▶ **Text excerpt**:
Me and a giant Donkey Kong arcade game vs. the world
Donkey Kong is considered the first real platformer. It also debuts playable character and Nintendo’s wonder boy Mario, who stars in a handful of the highest grossing games and, more recently, a box office-breaking movie. Mario—who gets to climb aquamarine ladders and hop over malicious barrels—outshines frowning Donkey Kong in his own game as caged Pauline’s pudgy knight in red overalls. But with the Donkey Kong franchises’ 65 million unit sales globally as of 2021 and, as Nintendo’s initial global success, its irrevocable impact on over 40 years of narrative games, Donkey Kong persists, an important game to remember and keep playing.
But The Strong Museum seems to have created a giant version of it mostly for fun, which is an underrated reason for doing anything. It was helpful, metaphorically, that Donkey Kong “is a true titan in the video game world—both in terms of character size and the iconic status of the game,” Strong’s vice president for exhibits Jon-Paul Dyson said in the aforementioned press release. But the machine, which is almost 370% bigger than a standard Donkey Kong arcade cabinet, acts primarily as an introduction to The Strong’s 90,000 square-foot-expansion that debuted on June 30, which includes the World Video Game Hall of Fame.
You see Donkey Kong before you see any of that other stuff. The blue tower, formed by an aluminum frame and MDF fiberboard, is wedged between the museum’s second floor walls like it’s a clipping asset or a wisdom tooth, so it watches over you while you buy an admission ticket.

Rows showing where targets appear
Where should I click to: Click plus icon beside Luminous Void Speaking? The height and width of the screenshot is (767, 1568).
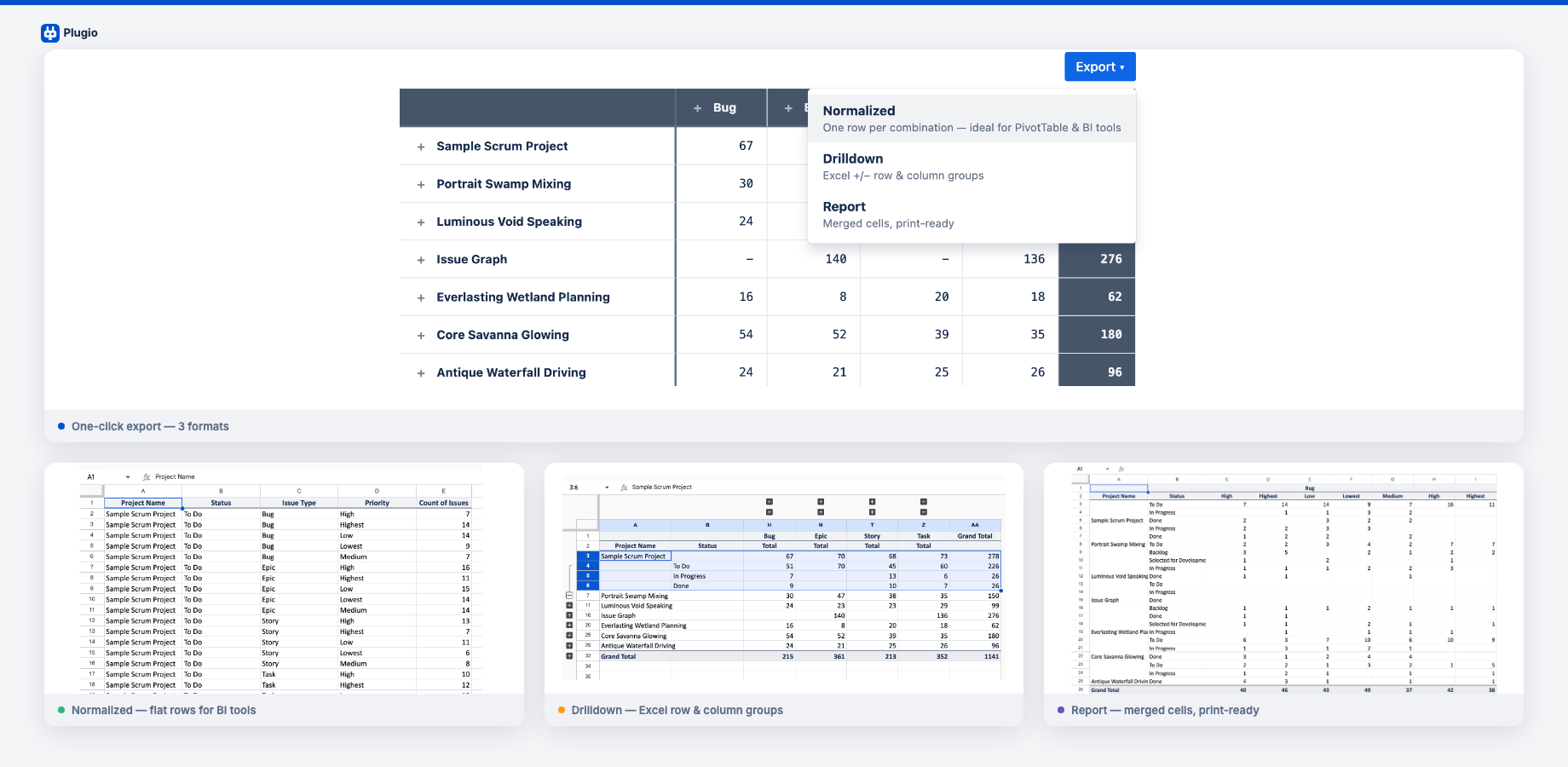click(421, 222)
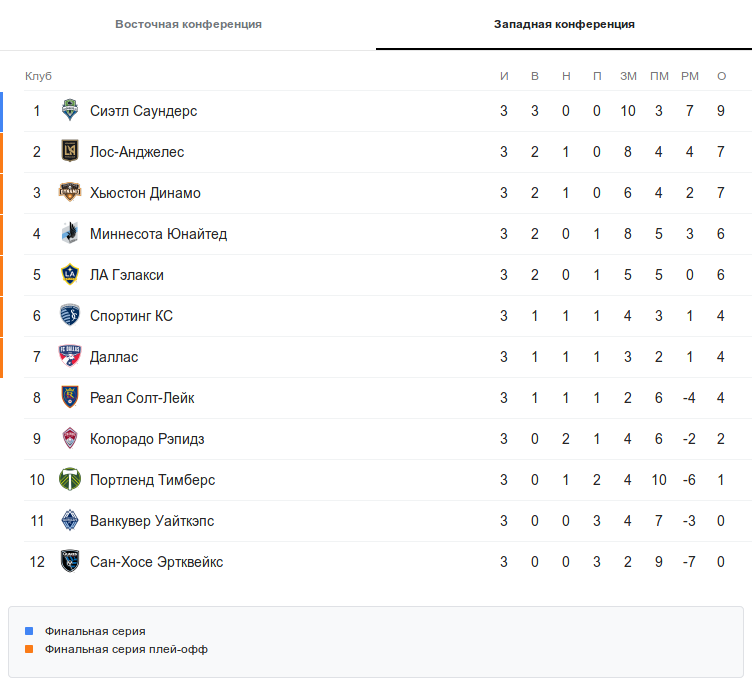752x686 pixels.
Task: Click the Портленд Тимберс round logo
Action: point(69,480)
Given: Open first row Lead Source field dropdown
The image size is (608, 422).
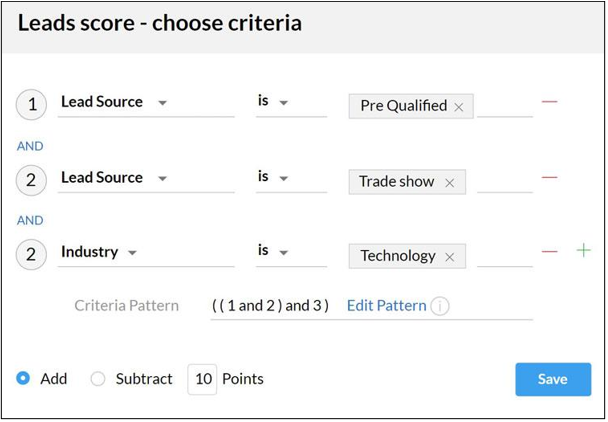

▶ **Written problem 1**:
According to the article about the giant Donkey Kong arcade game, how much bigger is the machine than a standard Donkey Kong arcade cabinet?
▶ **Written problem 2**:
List every Donkey Kong game character named in the article about the giant Donkey Kong arcade game.

▶ **Exercise response 1**:
Almost 370% bigger.

▶ **Exercise response 2**:
Donkey Kong, Mario, Pauline